== WHAT TO DO ==
With the pictures left out, transcribe exactly the lines from the one with "Viewport: 512px width, 548px height." through the end of the data.

== MATERIAL TO PROCESS ==
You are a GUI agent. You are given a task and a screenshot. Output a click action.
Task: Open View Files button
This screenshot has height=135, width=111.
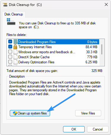point(88,113)
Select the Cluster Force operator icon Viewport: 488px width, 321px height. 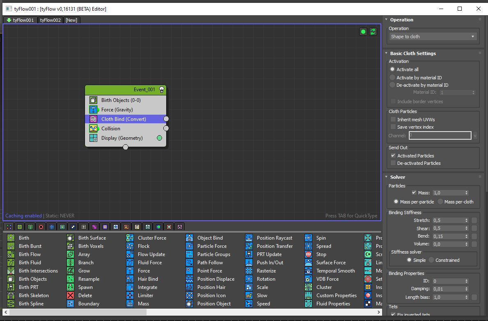coord(130,238)
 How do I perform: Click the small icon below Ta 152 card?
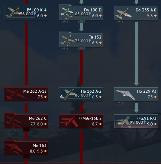coord(64,48)
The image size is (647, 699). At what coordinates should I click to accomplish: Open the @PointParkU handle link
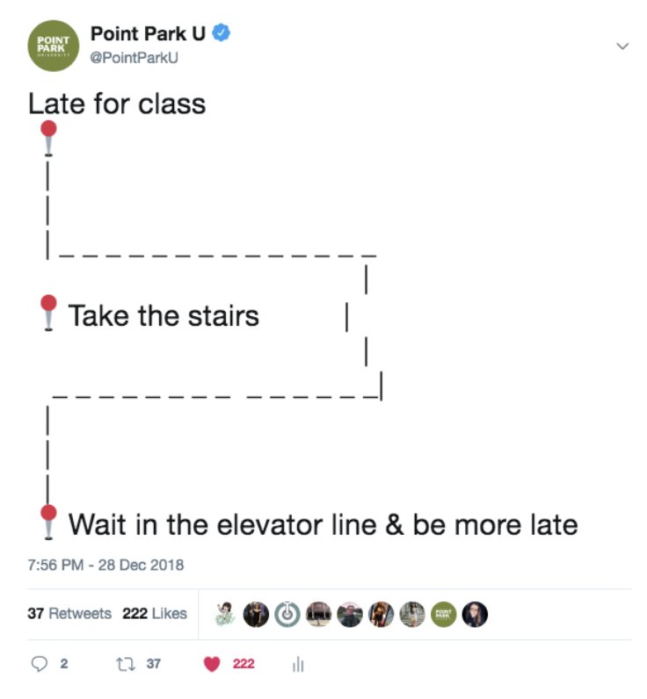click(134, 57)
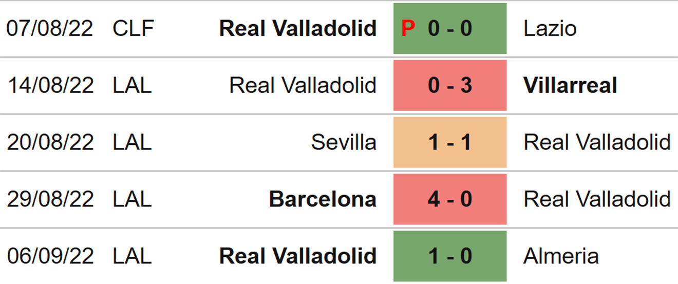Viewport: 678px width, 284px height.
Task: Open the 4 - 0 Barcelona result box
Action: tap(450, 199)

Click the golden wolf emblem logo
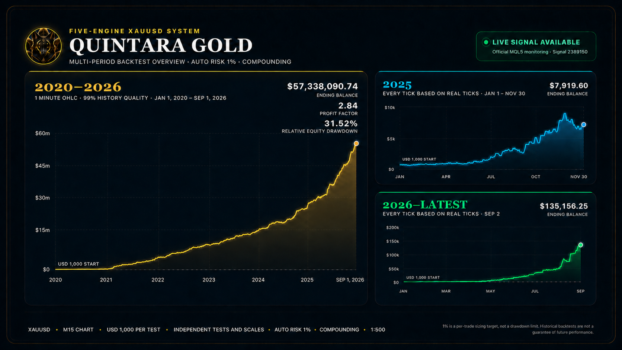click(x=44, y=46)
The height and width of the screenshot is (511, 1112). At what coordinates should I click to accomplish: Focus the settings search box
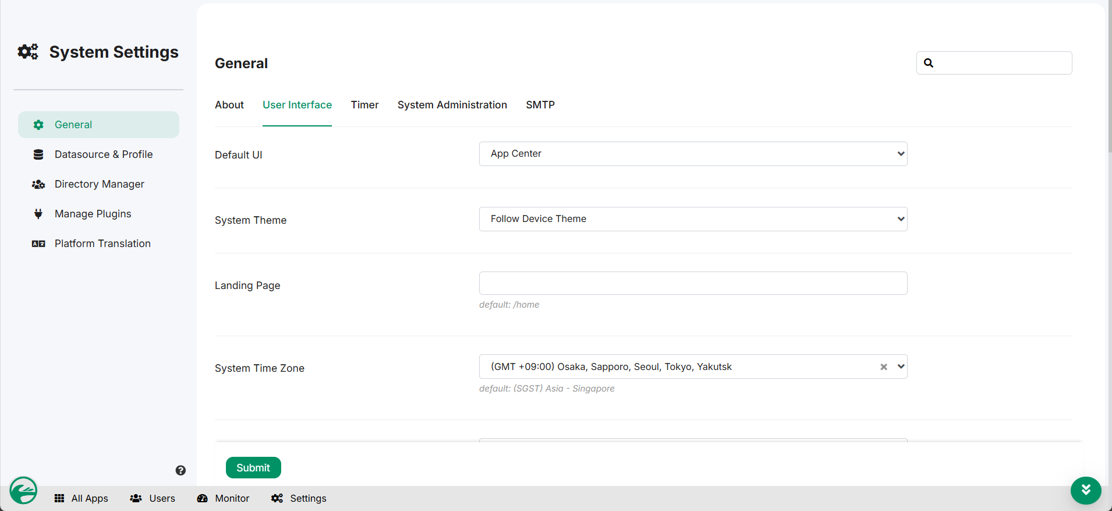click(1001, 63)
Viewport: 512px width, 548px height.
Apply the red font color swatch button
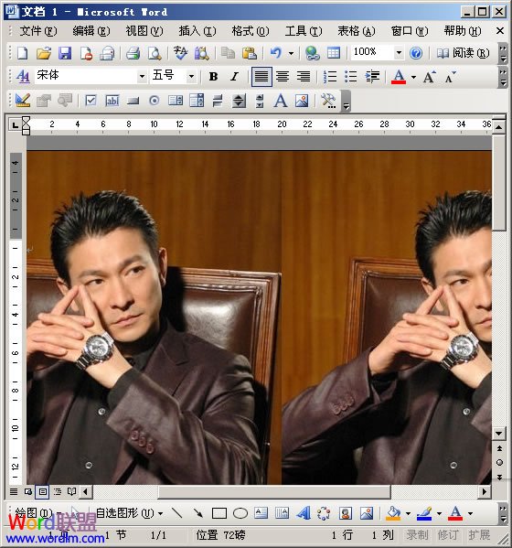coord(399,76)
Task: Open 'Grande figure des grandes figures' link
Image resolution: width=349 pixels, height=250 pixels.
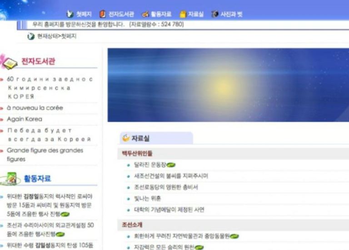Action: [x=45, y=154]
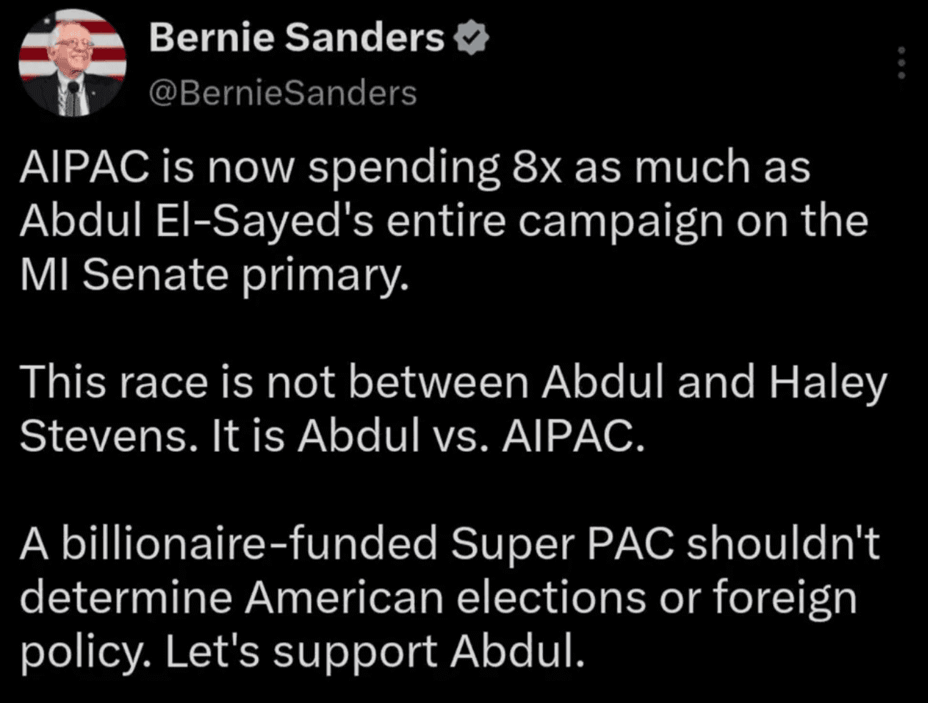Open the @BernieSanders handle
928x703 pixels.
[x=282, y=93]
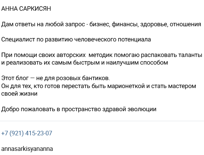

== TASK ANSWER ==
Viewport: 512px width, 548px height.
Apply the red font color swatch button
coord(399,76)
Task: Open 'Grande figure des grandes figures' link
Image resolution: width=349 pixels, height=250 pixels.
Action: [x=45, y=154]
Open the @BernieSanders handle
928x703 pixels.
[x=282, y=93]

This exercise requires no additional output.